**What the task asks**
Copy out each line of the data that holds the word "heading".

Extracted data: Begin

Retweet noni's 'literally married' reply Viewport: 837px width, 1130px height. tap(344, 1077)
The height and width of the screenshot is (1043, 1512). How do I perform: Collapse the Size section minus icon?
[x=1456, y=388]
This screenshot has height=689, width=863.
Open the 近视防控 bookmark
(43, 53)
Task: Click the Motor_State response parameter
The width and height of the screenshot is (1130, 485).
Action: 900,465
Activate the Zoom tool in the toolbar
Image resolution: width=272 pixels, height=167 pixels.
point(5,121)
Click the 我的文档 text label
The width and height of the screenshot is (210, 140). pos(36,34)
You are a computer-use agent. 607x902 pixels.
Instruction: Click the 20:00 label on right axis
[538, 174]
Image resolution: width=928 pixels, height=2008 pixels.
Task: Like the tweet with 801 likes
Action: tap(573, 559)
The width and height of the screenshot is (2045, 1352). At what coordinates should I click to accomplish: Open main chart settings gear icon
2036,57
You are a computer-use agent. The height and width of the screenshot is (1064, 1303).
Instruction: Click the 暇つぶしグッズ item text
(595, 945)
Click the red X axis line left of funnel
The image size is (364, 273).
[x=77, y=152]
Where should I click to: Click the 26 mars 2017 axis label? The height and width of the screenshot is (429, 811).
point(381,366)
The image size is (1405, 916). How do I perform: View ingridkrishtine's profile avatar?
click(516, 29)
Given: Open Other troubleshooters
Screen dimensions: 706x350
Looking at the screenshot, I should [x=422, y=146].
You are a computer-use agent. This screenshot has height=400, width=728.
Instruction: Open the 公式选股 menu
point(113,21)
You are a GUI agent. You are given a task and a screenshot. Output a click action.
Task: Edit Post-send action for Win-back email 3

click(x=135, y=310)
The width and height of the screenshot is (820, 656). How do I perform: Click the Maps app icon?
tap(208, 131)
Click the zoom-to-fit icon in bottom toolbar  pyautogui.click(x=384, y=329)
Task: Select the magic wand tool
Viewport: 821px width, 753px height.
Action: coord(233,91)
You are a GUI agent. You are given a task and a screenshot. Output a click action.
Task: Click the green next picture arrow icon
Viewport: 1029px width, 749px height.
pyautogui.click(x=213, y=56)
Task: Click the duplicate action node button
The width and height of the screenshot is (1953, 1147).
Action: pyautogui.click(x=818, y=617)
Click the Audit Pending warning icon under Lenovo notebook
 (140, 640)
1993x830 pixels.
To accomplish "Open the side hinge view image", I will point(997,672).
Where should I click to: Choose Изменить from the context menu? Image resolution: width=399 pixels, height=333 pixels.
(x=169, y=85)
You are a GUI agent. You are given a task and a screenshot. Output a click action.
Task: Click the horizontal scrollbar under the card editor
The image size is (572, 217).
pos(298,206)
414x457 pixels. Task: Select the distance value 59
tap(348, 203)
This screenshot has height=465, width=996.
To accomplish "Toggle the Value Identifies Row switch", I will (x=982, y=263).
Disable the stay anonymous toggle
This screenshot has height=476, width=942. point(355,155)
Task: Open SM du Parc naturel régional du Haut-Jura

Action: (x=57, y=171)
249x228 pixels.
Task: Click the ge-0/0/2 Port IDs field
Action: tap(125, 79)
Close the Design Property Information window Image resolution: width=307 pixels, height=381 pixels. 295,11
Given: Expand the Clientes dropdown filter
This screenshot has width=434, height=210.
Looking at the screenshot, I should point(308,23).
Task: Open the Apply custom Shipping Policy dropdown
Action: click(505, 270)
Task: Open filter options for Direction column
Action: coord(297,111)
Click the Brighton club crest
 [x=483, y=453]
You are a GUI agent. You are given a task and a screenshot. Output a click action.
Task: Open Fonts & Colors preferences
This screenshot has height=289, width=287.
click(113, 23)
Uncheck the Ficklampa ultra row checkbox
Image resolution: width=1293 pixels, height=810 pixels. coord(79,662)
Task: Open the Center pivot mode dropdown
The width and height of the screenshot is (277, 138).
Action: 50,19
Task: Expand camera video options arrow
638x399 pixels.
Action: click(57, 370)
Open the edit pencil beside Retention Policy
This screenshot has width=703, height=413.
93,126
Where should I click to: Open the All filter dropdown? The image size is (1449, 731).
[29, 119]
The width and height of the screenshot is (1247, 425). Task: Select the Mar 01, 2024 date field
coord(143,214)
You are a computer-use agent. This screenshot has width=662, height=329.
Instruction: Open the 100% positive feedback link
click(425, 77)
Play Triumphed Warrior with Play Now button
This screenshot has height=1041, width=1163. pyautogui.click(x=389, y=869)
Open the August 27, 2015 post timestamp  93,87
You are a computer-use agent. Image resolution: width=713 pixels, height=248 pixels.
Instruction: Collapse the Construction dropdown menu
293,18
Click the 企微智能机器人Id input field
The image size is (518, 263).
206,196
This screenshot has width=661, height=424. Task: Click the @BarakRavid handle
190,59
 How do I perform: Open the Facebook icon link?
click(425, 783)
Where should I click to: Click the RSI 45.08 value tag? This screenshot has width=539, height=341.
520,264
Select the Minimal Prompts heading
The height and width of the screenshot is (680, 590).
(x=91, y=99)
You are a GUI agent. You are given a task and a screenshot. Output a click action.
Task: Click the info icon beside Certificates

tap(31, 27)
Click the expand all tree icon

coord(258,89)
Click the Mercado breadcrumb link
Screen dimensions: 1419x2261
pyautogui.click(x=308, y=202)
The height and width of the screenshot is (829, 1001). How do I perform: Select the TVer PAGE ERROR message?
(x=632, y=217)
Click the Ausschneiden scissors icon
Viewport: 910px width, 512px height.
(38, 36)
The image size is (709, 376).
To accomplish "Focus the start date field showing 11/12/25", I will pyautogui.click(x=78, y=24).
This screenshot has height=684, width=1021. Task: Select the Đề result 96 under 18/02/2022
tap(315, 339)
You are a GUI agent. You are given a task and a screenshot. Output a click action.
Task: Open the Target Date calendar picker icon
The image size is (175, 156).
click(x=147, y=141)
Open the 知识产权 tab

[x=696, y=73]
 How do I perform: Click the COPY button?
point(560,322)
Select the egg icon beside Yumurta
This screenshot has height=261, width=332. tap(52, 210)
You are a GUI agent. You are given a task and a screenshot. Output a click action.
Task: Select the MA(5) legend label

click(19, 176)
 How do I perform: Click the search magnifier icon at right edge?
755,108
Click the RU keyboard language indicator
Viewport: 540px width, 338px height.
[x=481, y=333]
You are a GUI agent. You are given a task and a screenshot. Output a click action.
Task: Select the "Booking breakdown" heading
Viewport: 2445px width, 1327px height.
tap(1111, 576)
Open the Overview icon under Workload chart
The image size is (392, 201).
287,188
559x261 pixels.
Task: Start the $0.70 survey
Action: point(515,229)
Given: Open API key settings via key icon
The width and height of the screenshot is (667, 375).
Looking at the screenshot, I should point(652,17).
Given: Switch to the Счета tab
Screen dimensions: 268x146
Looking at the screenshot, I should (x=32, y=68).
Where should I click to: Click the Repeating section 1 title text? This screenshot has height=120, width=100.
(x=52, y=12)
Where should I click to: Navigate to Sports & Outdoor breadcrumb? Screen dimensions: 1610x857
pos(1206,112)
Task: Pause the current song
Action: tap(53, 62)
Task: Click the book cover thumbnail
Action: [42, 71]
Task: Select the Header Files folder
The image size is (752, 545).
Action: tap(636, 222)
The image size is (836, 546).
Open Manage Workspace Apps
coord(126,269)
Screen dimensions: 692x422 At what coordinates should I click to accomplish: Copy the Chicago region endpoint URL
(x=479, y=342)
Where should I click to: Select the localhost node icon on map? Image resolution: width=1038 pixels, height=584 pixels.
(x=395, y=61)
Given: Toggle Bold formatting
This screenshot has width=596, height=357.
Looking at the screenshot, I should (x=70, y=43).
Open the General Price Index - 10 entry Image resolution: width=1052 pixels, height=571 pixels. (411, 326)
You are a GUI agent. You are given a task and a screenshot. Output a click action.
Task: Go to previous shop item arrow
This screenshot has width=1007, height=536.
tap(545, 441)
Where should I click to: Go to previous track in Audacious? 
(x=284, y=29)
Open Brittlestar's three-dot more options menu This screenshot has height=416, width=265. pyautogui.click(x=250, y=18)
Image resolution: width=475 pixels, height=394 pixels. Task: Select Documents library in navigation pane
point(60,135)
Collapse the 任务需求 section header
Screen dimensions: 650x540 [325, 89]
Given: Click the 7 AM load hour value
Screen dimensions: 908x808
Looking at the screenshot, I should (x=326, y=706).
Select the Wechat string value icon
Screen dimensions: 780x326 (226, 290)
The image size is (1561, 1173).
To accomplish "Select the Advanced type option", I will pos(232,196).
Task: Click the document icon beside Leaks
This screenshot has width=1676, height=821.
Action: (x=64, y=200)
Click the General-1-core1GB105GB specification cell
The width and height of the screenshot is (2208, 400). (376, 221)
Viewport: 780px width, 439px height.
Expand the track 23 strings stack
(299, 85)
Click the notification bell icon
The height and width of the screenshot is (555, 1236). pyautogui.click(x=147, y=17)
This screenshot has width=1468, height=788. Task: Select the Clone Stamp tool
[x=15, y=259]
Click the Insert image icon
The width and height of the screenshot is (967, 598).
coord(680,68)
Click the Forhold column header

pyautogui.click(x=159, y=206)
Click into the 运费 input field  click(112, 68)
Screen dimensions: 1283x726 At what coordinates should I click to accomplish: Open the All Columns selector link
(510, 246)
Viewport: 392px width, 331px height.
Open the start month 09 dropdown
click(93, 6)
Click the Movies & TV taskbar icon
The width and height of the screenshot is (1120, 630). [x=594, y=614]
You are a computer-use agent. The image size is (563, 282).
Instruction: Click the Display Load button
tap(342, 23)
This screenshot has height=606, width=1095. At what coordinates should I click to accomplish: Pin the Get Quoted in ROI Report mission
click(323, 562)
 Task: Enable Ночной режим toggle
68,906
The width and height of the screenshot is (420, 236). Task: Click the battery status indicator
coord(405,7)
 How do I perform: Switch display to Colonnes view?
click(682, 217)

Extracted data: End

**Worked solution**
Select the Minimal Prompts heading
Task: Select the "Booking breakdown" heading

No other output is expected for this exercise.